■ **TASK INSTRUCTIONS**
Reproduce the listing from the line with "You are a GUI" through its final line, replacing "agent" with "assistant" and leaving everything else unchanged. Leave the pictures out of your answer.

····················

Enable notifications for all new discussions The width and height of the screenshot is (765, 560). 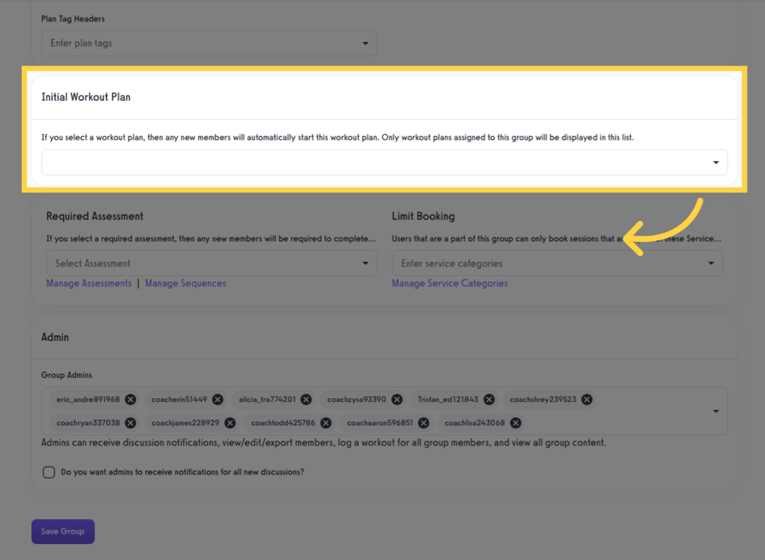point(48,472)
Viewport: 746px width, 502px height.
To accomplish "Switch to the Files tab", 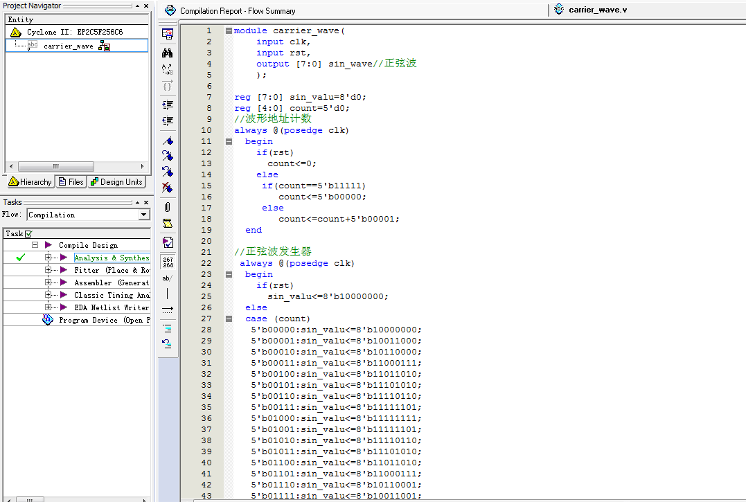I will [71, 182].
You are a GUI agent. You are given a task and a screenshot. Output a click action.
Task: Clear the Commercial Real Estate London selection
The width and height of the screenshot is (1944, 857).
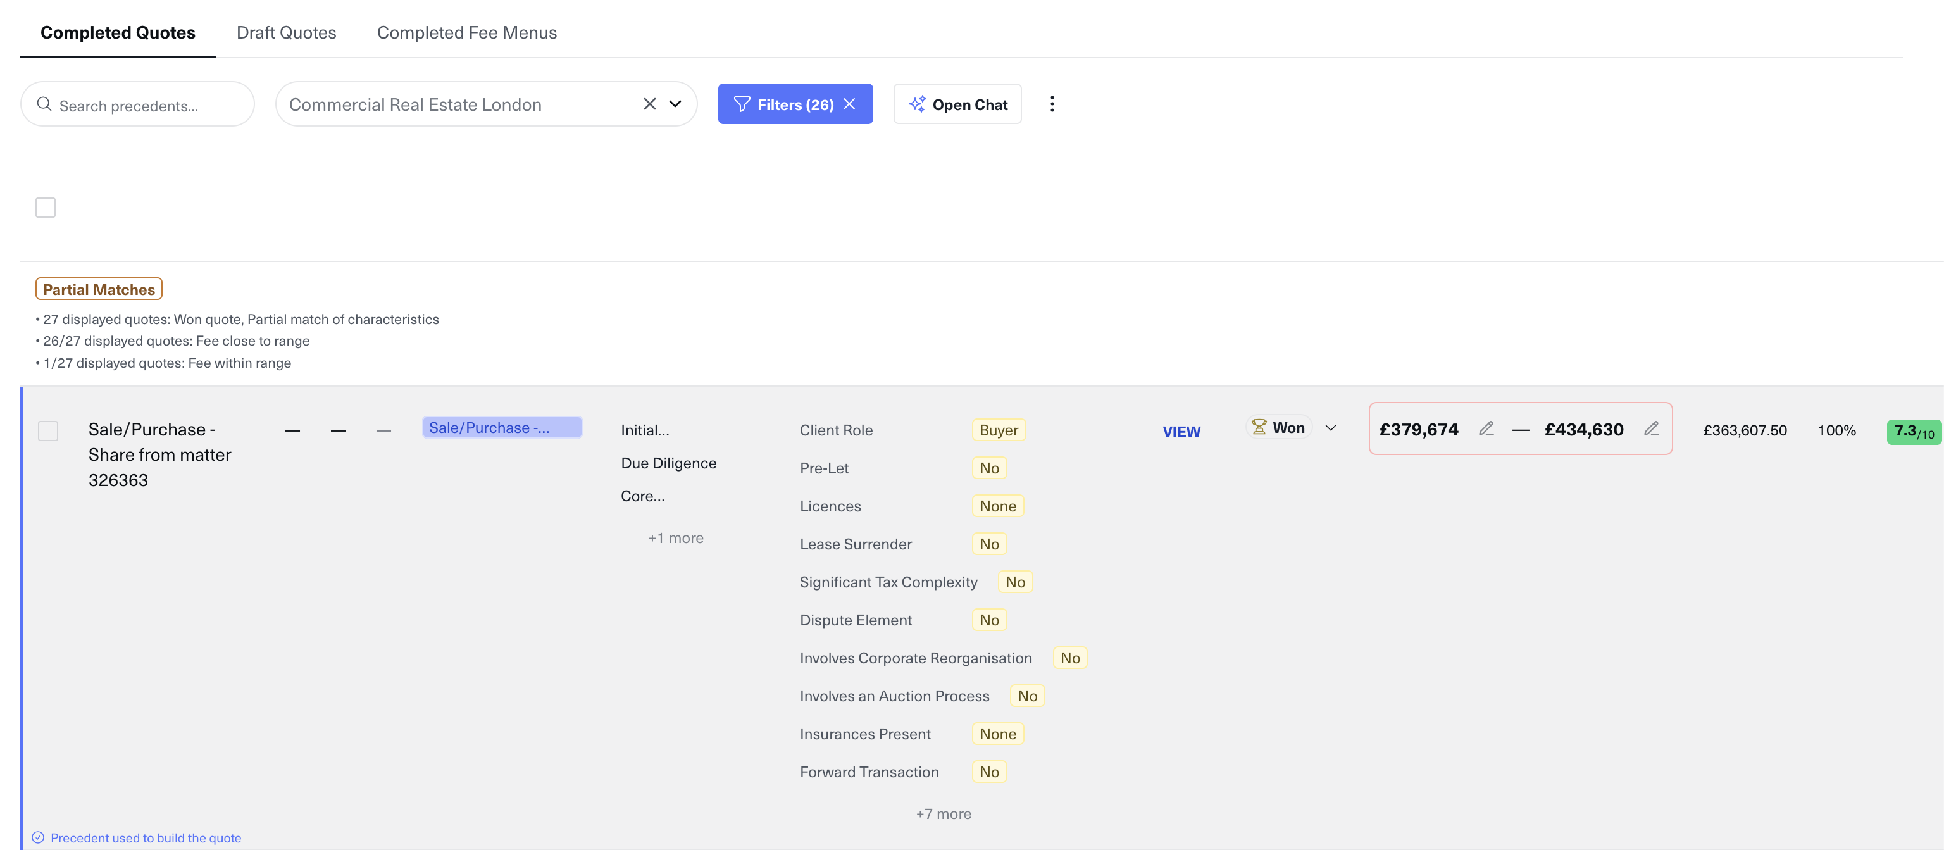pyautogui.click(x=649, y=104)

····················

■ **TASK OUTPUT**
You are a GUI assistant. You are given a task and a screenshot. Output a click action.
Task: Clear the Commercial Real Estate London selection
The width and height of the screenshot is (1944, 857).
pyautogui.click(x=649, y=104)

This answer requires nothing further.